PASSAGE PROVIDED.
>>>
So today is Advent Sunday. It's the first Sunday in the Church's Year, and, of course, the first in the four-week cycle that brings us up to Christmas. Christmas is definitely coming – if you go by what the supermarkets do, it's been going on since September!
It seems strange then, doesn't it, that the readings for this Sunday are about as un-Christmassy as you can get! This from the Gospel we've just heard:
“There will be strange things happening to the sun, the moon, and the stars. On earth whole countries will be in despair, afraid of the roar of the sea and the raging tides. People will faint from fear as they wait for what is coming over the whole earth, for the powers in space will be driven from their courses. Then the Son of Man will appear, coming in a cloud with great power and glory. When these things begin to happen, stand up and raise your heads, because your salvation is near.”
<<<
PROBLEMS TO WORK ON.
a) Answer these questions about the Advent Sunday sermon, one per line:
(i) Which Sunday in the Church's Year is Advent Sunday?
(ii) If one goes by what the supermarkets do, since when has Christmas been going on?
(iii) In the quoted Gospel reading, what will whole countries be afraid of?
b) Carry on the Advent Sunday sermon from the point at which it stops.

SUPPLIED INFORMATION.
>>>
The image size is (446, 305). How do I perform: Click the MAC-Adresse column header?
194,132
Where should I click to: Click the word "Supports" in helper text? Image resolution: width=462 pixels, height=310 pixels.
<<<
TASK-BY-TASK RESULTS.
a)
(i) The first Sunday.
(ii) Since September.
(iii) The roar of the sea and the raging tides.

b)
It's all about the end of the world! The time when Jesus will come again in glory to judge the living and the dead, as we say in the Creed. Now, there are frequently scares that the end of the world is about to happen – some cult or other claims to have deciphered an ancient text that tells us that it might occur on any given date – I believe some people think that an ancient Mayan calendar proves it's going to end on 21 December this year. I do hope not – what a waste of all the Christmas presents we've been buying and making! However, it is only one of a very long line of end-of-the-world stories which people have believed. Sometimes they have even gone as far as to sell up all their possessions and to gather on a mountain-top, and at least two groups committed mass suicide to make it easier for them to be found, or something. I don't know exactly what.... And because some Christians believe that when it happens, they will be snatched away with no notice whatsoever, leaving their supper to burn in the oven, or their car to crash in the middle of the motorway, a group of non-believers even set up an organisation called After the Rapture which you can sign up to, and if and when it happens, they will look after your pets for you! They assume that, as they are not believers, they will be left behind.
But the point is, Jesus said we don't know when it's going to happen. Nobody knows. He didn't know. He assumed, I think, that it would be fairly soon after his death – did anybody expect the Church to go on for another two thousand years after that? Certainly his first followers expected His return any minute now.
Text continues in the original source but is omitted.